So, lets work that through with an example that adds a pair of 4-bit binary numbers together in rows 1 & 2. There's an interim calculation to put in row 3 and we'll put the result in row 4.
The least significant bit is simplest and we can restrict this to base 2 (binary) using the MOD function like this =MOD(D1+D2,2) which adds the bits from D1 and D2 and returns 0 where the binary result is 0 or 10 and 1 where it is 1 or 11.
Next we can consider the overflow (or carry) from the less significant operation into the next one...
We can calculate if a bit has overflowed by calculating the integer result of a division by 2. You can calculate the overflow from column D into D3 with =INT((D1+D2)/2) and we can fill that across.
Finally we integrate the carry with the addition, so in C3 we can use =MOD(C1+C2+D3,2) and again fill that back.

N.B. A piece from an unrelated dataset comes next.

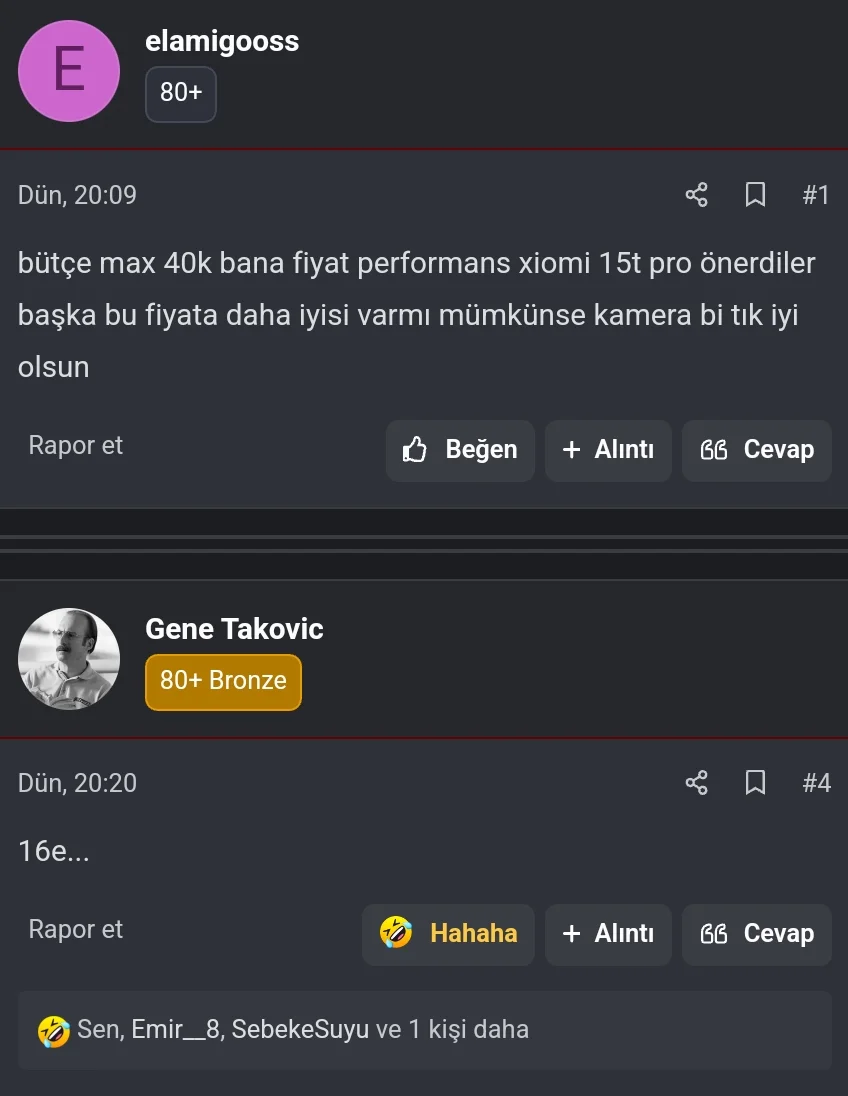Report elamigooss's post via Rapor et
Screen dimensions: 848x1096
click(x=76, y=445)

Using this you should be able to see how the binary addition works as Excel formulas and work out why your sheet isn't behaving as you expected. Here's the whole calculation in one...
A B C D
1 1 1 1
1 1 1 1
=INT((A1+A2)/2) =INT((B1+B2)/2) =INT((C1+C2)/2) =INT((D1+D2)/2)
=MOD(A1+A2+B3,2) =MOD(B1+B2+C3,2) =MOD(C1+C2+D3,2) =MOD(D1+D2,2)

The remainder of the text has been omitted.